慢性甲状腺炎は,典型的にはびまん性甲状腺腫と抗サイログロブリン抗体(anti-thyroglobulin antibody:TgAb),抗甲状腺ペルオキシダーゼ抗体(antithyroid peroxydase antibody:TPOAb)が陽性になる中年女性に多い病気である。甲状腺機能低下症になるのは潜在性甲状腺機能低下症を含めて約3割で,多くは甲状腺機能正常である。
慢性甲状腺は組織学的にリンパ球浸潤,リンパ濾胞の形成,間質の線維化,上皮細胞の好酸性変性によって診断される。組織による診断が現実には困難なので,バセドウ病を否定した上でTgAbまたはTPOAbの陽性で診断される。
慢性甲状腺炎での甲状腺機能は変動しやすい。ヨウ素の過剰摂取では甲状腺機能低下症,無痛性甲状腺炎を発症することがあるので,昆布類の多食は制限し,ヨウ素を大量に含む薬を使用している場合は,可能であれば他剤に変更する。この処置で1~2カ月後に甲状腺機能低下症が改善しなければチラーヂンS®(レボチロキシン)を開始する。
原則,経過観察となる。頸部圧迫感や気管狭窄を認めるような巨大甲状腺腫では手術も考慮する。経過観察を行う場合の注意点であるが,半年~1年に1回はFT3,FT4,甲状腺刺激ホルモン(thyroid stimulating hormone:TSH)の機能検査が必要である。患者には健康診断で総コレステロールが前回検査よりも著しく上昇した場合,急激に甲状腺腫が増大した場合は受診するように説明しておく。前者は甲状腺機能低下症を,後者は悪性リンパ腫や甲状腺癌の合併を疑う。
投与方法は,甲状腺機能低下症の場合と同じである(「甲状腺機能低下症」の稿を参照)。
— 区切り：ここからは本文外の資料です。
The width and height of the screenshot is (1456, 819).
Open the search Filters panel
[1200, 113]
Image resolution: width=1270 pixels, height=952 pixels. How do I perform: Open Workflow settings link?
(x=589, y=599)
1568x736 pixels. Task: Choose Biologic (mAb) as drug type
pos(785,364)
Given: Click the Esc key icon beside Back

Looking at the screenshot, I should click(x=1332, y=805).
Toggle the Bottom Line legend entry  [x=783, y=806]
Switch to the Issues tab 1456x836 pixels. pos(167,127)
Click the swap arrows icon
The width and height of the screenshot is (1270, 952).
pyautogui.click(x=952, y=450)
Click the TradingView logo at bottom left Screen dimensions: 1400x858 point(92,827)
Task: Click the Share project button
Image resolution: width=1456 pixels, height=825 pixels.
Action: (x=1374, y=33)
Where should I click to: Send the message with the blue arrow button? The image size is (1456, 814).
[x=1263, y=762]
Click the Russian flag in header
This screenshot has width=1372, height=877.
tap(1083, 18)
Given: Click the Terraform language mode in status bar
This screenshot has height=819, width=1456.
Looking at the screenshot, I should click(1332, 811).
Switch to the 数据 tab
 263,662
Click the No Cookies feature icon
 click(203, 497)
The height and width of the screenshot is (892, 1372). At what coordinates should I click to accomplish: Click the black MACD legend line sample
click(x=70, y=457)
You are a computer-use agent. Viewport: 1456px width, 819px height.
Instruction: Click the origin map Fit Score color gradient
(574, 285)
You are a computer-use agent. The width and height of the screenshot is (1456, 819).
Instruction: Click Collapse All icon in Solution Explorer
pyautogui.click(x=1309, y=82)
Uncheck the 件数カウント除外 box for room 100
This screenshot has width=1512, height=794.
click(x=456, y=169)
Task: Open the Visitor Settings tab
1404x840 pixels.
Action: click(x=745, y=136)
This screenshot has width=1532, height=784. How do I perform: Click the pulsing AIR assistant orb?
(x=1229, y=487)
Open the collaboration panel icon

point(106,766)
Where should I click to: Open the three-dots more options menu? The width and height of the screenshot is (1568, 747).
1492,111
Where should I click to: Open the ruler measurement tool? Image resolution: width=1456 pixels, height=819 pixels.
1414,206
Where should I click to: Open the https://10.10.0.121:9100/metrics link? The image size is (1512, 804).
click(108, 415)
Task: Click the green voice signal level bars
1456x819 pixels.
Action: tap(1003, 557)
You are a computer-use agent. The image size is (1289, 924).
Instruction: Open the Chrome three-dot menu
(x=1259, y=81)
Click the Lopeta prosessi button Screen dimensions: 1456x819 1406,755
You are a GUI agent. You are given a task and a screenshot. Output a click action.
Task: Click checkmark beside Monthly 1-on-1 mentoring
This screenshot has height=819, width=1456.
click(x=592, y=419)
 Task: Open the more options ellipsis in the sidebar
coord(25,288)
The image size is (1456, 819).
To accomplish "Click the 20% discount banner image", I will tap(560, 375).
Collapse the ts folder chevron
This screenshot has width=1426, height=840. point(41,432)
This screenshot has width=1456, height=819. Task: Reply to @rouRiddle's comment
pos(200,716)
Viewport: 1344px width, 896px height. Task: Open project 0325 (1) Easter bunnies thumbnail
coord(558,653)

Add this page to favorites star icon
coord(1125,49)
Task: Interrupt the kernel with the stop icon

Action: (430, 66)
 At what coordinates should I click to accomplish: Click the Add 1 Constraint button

妊娠初期にTSHは低下し,FT3,FT4は上昇する。その後,FT3,FT4はゆっくり低下し,非妊娠時の基準範囲上限よりも低くなる。TSHは中期以降には初期よりは上昇するが,非妊娠時の基準範囲上限を超えることはない。FT3,FT4,TSHは妊娠中に変動するので各施設で妊娠中の基準範囲をつくる必要がある。しかし,実際問題これは不可能である。また,現在広く使用されているimmunoassay法で測定されたFT3,FT4は,妊娠中はサイロキシン結合グロブリン(thyroxine binding globulin:TBG)の増加などの影響を受ける。最も正確な測定法であるliquid chromatography-tandem mass spectrometry assay1)との相関は良くなく,妊娠中はimmunoassay法での測定結果は信頼性に問題がある。妊娠中はTSH値が最も信頼できるので妊娠初期はTSH<2.5μU/mL,それ以降は<3.0μU/mLを目安にチラーヂンS®(レボチロキシン)にてコントロールする。